• _What is being asked_
If an entry holds a picture, leave the picture out and copy the rest exactly.
--------
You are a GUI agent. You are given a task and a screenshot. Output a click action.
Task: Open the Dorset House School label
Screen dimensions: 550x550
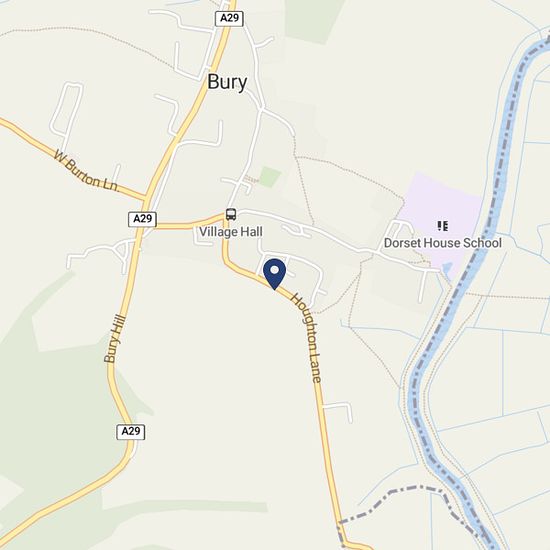[x=443, y=243]
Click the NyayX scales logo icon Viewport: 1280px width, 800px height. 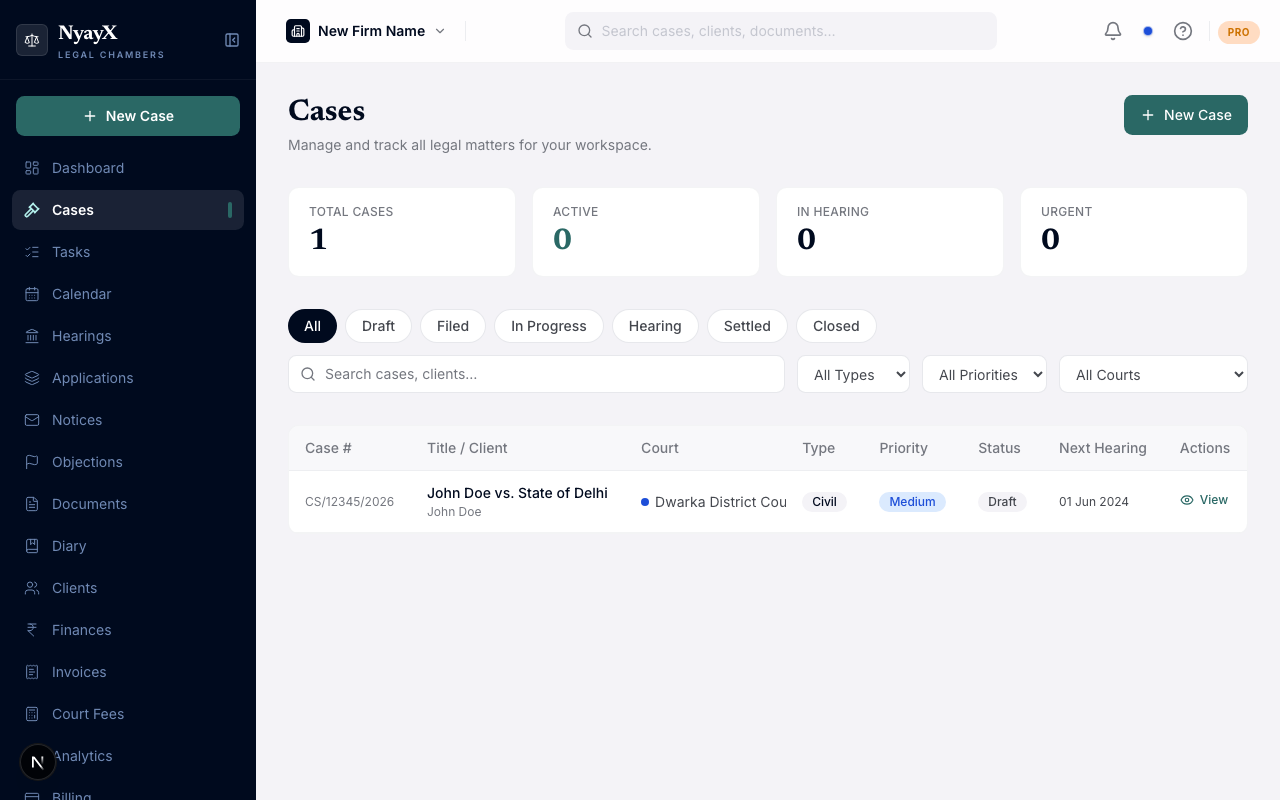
--------
• _Output for this task_
You are a GUI agent. You are given a task and a screenshot. Output a click action.
Task: Open the Dorset House School label
Screen dimensions: 550x550
[x=443, y=243]
Click the NyayX scales logo icon Viewport: 1280px width, 800px height. 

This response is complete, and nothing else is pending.